Serons-nous tous fichés dans la société à l’ère numérique ?
Au-delà du syndrome Big Brother, une proposition de loi contre l’usurpation d’identité (numérique en particulier) laisse planer un doute.
Mercredi soir, l’Assemblée nationale a adopté une nouvelle mouture mais, au nom de la navette parlementaire, le texte doit repartir pour une nouvelle lecture au Sénat et il reviendra ensuite à l’Assemblée en vue d’une adoption définitive.
La proposition de loi vise notamment à instaurer une carte d’identité numérique à la française, après le déploiement du passeport biométrique.
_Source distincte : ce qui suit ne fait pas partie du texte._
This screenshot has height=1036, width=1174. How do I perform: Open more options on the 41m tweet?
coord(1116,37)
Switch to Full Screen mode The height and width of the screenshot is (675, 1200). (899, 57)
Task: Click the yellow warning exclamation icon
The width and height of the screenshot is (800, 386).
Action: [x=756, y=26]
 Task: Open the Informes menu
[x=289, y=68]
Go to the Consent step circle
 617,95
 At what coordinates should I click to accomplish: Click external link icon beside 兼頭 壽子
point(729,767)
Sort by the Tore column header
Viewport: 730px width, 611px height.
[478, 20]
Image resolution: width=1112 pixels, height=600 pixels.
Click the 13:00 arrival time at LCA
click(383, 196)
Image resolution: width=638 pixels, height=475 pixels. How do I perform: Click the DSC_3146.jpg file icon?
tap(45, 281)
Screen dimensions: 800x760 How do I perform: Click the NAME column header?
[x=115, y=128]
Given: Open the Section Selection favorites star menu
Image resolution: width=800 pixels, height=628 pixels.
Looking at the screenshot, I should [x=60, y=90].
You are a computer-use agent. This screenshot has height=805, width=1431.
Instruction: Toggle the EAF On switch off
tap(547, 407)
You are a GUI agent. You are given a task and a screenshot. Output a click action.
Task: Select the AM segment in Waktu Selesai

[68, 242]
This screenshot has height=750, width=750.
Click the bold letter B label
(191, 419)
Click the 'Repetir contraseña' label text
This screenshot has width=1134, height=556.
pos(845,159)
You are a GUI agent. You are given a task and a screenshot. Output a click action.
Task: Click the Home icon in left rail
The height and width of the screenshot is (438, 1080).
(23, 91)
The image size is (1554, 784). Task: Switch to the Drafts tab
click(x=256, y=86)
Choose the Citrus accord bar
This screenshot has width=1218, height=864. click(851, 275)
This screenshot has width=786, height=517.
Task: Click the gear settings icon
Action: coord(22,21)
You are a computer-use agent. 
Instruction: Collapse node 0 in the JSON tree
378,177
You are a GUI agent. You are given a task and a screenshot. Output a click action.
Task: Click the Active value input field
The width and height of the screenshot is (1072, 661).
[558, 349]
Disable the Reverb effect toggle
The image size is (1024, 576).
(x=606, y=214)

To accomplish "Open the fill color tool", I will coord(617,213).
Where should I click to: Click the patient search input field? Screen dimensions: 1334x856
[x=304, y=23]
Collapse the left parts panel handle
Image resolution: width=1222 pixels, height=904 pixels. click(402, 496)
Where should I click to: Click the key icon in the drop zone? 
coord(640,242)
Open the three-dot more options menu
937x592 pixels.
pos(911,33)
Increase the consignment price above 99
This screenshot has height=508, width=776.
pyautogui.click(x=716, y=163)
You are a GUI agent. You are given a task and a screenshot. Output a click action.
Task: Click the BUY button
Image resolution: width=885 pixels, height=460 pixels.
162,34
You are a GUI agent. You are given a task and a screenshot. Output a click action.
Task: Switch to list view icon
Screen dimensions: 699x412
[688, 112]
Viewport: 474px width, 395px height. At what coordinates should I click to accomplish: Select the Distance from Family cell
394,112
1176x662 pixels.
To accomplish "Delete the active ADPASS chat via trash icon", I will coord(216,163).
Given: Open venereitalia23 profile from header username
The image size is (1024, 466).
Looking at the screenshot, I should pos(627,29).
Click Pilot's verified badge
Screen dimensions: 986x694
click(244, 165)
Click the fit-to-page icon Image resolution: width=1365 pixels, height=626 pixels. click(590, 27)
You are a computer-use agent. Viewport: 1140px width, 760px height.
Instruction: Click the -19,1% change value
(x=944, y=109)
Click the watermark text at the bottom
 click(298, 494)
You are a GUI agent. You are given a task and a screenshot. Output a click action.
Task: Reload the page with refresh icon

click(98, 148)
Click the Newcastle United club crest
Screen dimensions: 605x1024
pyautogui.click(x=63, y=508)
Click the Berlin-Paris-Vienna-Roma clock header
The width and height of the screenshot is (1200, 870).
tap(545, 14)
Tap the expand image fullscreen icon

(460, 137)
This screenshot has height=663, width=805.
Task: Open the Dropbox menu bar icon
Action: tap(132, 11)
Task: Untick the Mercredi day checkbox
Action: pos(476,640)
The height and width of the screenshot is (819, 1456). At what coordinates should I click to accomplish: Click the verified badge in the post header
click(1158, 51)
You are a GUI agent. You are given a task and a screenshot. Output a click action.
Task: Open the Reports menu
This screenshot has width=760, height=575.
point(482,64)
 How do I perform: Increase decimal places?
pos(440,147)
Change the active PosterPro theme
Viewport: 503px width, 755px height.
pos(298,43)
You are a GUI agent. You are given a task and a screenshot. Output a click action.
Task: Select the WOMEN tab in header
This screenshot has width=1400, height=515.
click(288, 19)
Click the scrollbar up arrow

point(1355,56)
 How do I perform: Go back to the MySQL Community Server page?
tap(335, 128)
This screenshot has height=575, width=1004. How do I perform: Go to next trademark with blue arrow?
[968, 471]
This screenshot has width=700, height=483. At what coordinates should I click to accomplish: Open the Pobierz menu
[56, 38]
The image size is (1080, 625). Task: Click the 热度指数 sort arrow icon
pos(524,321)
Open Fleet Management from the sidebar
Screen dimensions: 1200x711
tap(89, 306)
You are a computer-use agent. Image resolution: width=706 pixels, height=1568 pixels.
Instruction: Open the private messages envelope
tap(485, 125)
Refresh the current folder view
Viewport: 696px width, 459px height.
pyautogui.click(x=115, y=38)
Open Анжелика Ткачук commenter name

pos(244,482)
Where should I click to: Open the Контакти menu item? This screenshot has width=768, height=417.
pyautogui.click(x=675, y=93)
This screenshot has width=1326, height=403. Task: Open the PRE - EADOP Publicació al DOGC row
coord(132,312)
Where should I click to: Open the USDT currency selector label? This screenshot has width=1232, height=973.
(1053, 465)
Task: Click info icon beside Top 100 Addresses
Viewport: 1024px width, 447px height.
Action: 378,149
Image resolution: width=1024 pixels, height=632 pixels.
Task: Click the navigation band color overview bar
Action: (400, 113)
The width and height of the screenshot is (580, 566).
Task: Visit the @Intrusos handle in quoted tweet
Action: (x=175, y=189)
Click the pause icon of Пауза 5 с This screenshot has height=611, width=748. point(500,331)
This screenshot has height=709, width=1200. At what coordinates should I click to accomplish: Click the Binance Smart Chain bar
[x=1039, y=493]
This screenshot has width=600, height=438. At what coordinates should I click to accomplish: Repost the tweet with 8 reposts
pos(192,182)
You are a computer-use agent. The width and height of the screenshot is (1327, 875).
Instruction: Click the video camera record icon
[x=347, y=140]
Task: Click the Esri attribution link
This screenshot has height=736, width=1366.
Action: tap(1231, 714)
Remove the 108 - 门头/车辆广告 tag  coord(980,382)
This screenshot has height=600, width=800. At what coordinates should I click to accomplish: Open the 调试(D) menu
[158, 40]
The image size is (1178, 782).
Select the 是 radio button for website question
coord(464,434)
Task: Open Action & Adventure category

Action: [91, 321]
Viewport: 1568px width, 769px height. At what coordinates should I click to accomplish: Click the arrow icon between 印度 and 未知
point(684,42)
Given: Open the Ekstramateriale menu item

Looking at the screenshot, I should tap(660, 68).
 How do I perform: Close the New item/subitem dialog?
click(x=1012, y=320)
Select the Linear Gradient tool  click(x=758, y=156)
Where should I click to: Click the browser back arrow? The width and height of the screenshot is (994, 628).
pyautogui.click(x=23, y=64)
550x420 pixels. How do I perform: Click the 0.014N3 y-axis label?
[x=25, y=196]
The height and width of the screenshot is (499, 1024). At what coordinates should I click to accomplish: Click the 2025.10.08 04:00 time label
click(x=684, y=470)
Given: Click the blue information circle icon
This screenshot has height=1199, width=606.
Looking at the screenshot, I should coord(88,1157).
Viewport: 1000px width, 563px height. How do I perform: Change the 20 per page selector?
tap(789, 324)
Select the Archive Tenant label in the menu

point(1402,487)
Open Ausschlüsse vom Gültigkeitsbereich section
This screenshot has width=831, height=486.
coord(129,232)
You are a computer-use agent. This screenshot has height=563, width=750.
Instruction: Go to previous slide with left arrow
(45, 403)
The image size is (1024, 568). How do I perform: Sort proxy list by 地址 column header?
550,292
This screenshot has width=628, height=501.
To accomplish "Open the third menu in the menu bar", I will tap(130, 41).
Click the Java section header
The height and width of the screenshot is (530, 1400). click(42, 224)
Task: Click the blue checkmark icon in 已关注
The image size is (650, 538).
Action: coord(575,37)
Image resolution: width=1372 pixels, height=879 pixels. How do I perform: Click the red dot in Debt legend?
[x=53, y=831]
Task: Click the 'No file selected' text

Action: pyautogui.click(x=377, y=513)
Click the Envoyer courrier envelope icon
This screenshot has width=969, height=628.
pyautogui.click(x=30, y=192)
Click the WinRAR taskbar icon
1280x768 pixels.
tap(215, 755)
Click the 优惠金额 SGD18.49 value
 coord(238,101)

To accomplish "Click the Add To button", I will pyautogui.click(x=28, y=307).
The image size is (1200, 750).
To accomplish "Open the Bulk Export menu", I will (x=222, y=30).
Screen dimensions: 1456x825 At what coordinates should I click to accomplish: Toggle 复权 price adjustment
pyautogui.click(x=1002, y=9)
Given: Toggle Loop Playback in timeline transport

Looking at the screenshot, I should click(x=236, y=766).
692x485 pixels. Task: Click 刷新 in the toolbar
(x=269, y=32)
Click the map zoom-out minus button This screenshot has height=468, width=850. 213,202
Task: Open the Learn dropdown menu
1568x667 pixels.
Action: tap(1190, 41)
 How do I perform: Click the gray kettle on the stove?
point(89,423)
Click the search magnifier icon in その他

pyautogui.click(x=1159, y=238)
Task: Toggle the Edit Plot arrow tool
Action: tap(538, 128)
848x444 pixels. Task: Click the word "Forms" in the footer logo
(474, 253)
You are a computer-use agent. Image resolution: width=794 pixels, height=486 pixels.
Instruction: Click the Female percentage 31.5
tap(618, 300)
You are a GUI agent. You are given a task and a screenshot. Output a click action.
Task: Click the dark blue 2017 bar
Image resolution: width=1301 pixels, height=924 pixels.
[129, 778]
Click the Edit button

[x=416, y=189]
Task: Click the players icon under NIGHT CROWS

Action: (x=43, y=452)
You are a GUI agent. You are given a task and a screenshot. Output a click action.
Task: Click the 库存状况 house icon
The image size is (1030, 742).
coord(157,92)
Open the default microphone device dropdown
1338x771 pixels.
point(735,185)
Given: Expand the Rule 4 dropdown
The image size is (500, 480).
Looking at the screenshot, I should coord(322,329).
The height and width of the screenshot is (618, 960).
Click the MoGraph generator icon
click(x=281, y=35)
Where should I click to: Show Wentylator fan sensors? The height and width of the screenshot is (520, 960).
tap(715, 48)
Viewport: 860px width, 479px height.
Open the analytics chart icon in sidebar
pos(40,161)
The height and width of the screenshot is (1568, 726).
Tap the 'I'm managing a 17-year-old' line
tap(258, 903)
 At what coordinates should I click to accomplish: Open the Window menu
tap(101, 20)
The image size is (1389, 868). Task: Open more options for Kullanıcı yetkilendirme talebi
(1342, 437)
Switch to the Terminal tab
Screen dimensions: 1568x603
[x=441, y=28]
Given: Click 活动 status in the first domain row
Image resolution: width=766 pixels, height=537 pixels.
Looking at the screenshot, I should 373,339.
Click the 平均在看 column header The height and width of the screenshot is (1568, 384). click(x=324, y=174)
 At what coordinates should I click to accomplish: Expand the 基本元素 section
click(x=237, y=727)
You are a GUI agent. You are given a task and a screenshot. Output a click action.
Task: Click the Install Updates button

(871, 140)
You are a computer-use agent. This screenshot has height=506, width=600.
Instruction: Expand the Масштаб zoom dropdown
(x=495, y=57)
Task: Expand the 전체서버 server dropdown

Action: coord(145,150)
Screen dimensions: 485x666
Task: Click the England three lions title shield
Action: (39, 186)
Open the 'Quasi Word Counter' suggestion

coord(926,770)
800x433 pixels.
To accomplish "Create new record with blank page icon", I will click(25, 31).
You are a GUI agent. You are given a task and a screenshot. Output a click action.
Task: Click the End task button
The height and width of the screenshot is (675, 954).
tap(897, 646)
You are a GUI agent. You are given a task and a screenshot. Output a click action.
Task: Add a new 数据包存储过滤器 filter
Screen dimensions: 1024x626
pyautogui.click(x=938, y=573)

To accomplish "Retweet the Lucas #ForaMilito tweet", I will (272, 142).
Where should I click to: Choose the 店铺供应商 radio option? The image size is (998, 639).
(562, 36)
La nouvelle pièce d’identité devrait comporter deux puces. L’une contiendrait des éléments civils (état civil, adresse, taille, couleur des yeux, empreintes digitales, photographie).
L’autre serait facultative et elle aurait vocation à faciliter les démarches administratives et commerciales via Internet (à travers un système de signature électronique).
Mais ce texte provoque des discordes entre l’Assemblée nationale et le Sénat.
L’une des principales polémiques porte sur l’instauration d’un fichier centralisé associé à la future carte d’identité nouvelle génération.
L’AFP tente de synthétiser les deux approches divergentes : l’Assemblée nationale prône plutôt un « lien fort » (les données recueillies sur le terrain peuvent être mises en correspondance avec celles d’un seul individu du fichier).
Tandis que le Sénat défend plutôt l’approche du « lien faible » (à une empreinte d’un individu correspond non une seule identité mais un ensemble d’identités).
La première vision est soutenue par le ministre de l’Intérieur Claude Guéant car elle garantirait « une réelle protection de l’identité » : « Le fichier à lien faible permet de déterminer l’existence d’une fraude, mais pourquoi se priver de la possibilité d’identifier à coup sûr l’usurpateur ? [via le lien fort, ndlr] »
Une différence de point de vues qui n’est pas sans rappeler les réticences exprimées par la CNIL.
Le sujet demeure crucial puisque le fichier centralisé des données d’état civil et concernera tout le monde.
La question de son architecture doit donc être examinée avec soin pour éviter la création d’un fichier de police à l’échelle de la population française.
Pour railler cette initiative, les détracteurs du texte l’ont baptisé « fichier des gens honnêtes » en référence à une chanson de George Brassens.
A l’origine, la proposition de loi avait été déposé en juillet 2010 par les sénateurs Jean-René Lecerf et Michel Houel (de bord UMP) pour assurer « une fiabilité maximale aux passeports et aux cartes nationales d’identité, afin de lutter contre les délits liés à l’usurpation d’identité et à la fraude documentaire ».